## Input
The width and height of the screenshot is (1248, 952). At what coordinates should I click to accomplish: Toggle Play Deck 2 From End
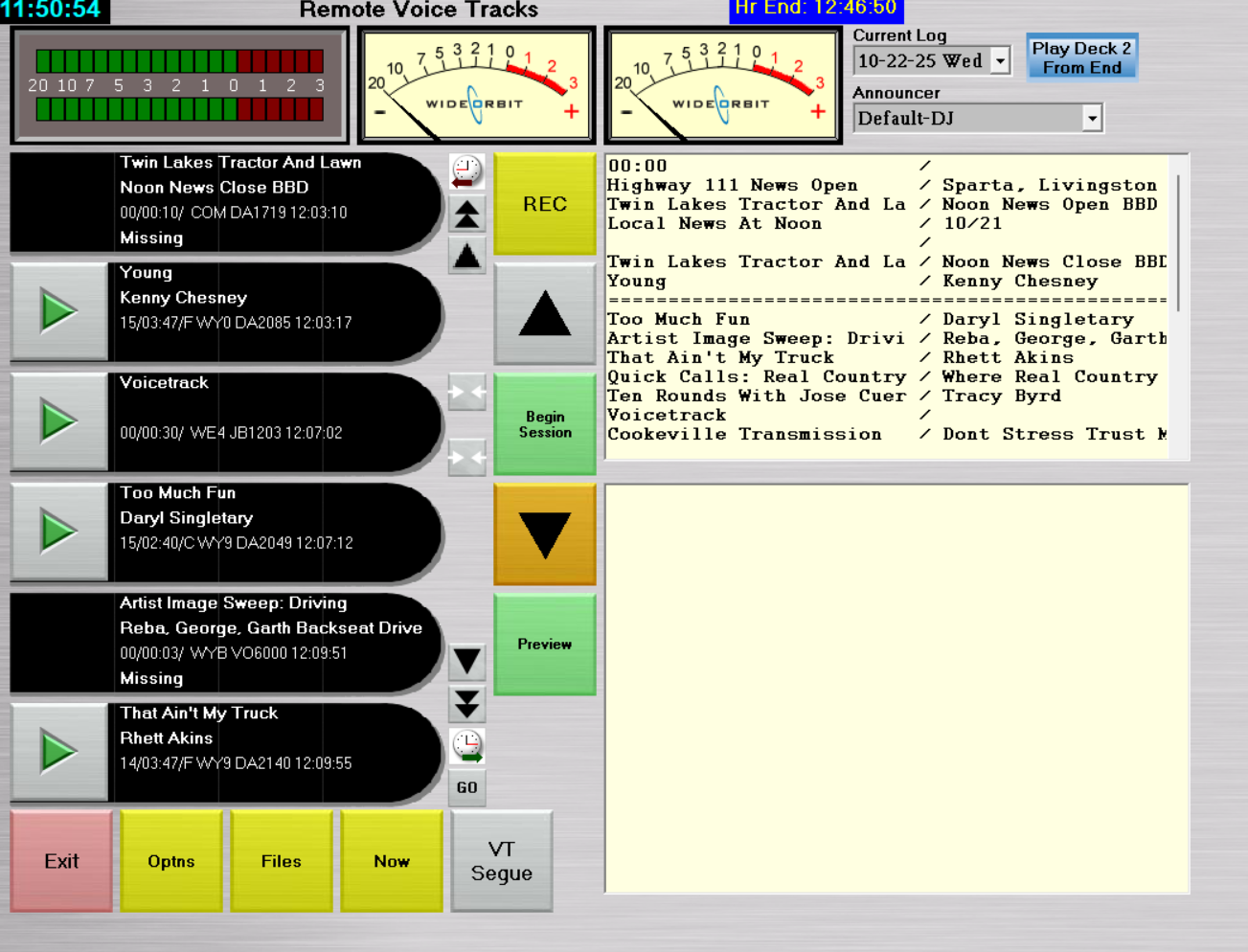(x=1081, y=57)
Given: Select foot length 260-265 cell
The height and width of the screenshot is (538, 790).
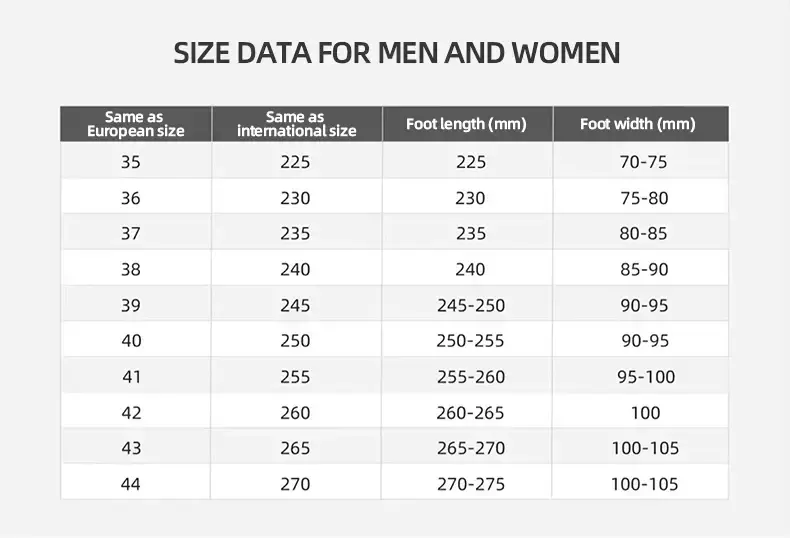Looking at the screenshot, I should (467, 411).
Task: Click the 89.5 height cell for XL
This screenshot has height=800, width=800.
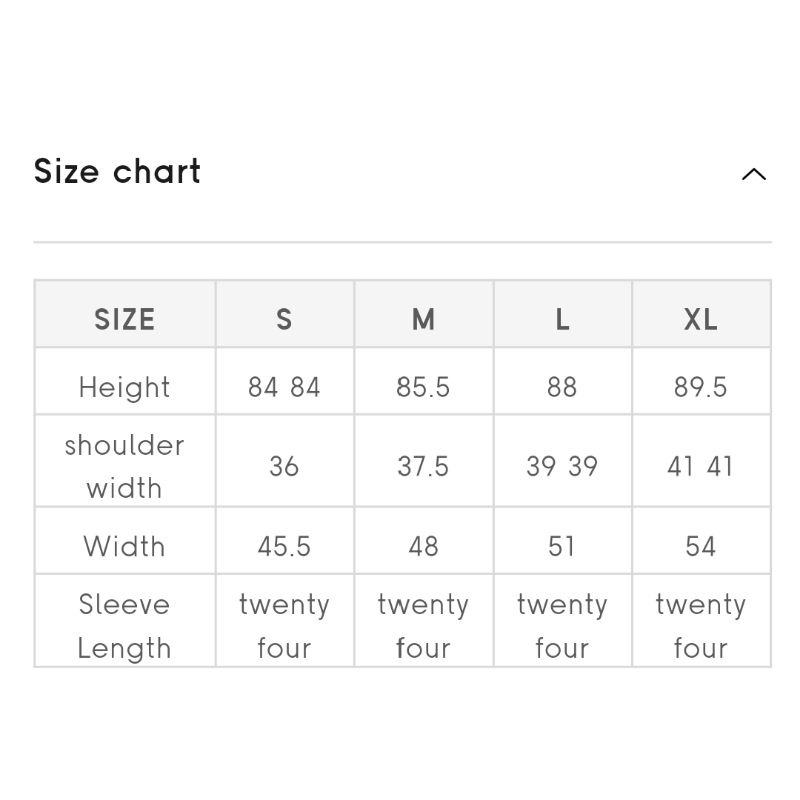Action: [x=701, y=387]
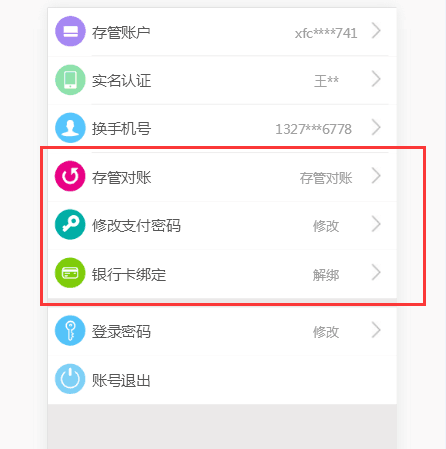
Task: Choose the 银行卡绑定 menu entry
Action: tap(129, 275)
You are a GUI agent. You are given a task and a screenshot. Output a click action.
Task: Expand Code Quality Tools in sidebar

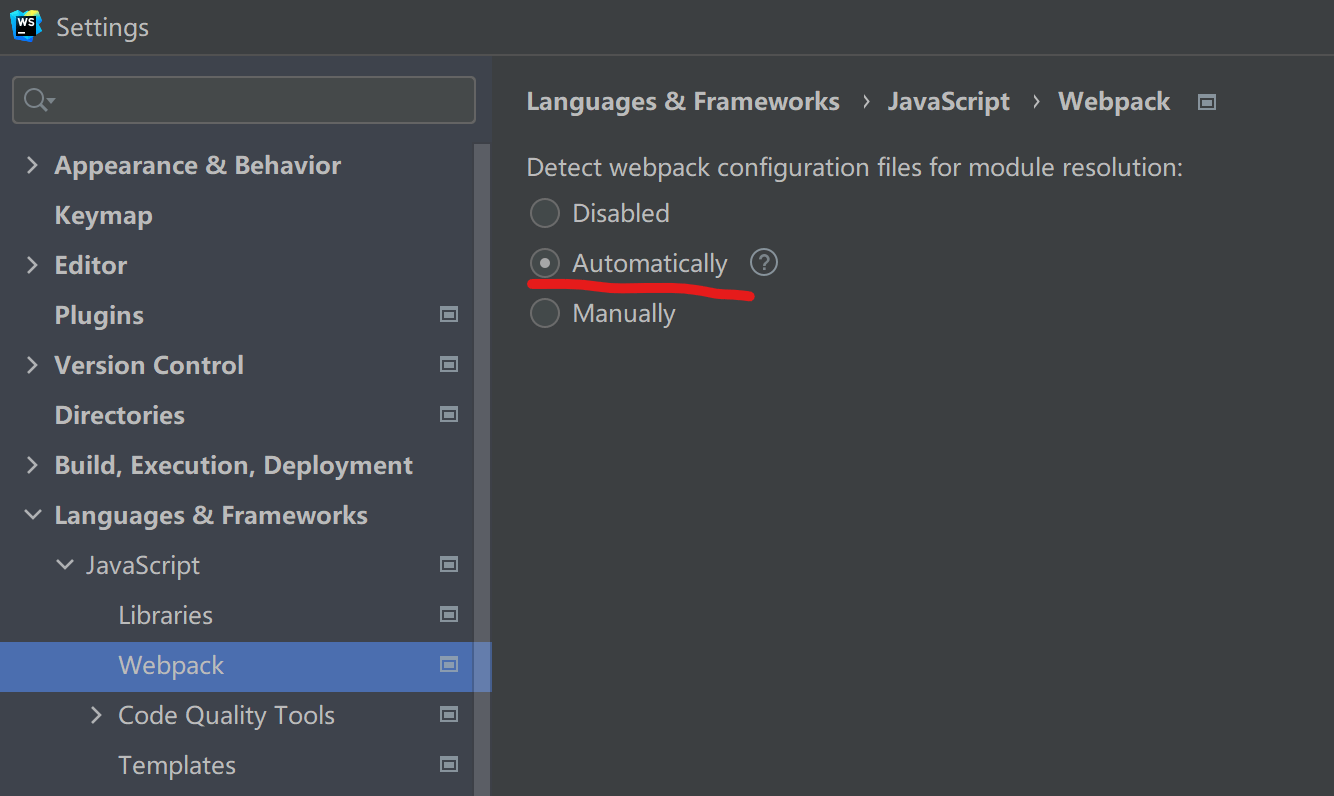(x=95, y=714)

## Task to carry out
Make an exact copy of the records, pictures excluded.

## Solved exercise
The width and height of the screenshot is (1248, 952). At what coordinates should I click to accomplish: Toggle Play Deck 2 From End
(x=1081, y=57)
Given: Select foot length 260-265 cell
The height and width of the screenshot is (538, 790).
Looking at the screenshot, I should (467, 411).
Task: Click the 89.5 height cell for XL
This screenshot has height=800, width=800.
Action: [x=701, y=387]
Task: Choose the 银行卡绑定 menu entry
Action: tap(129, 275)
You are a GUI agent. You are given a task and a screenshot. Output a click action.
Task: Expand Code Quality Tools in sidebar

(x=95, y=714)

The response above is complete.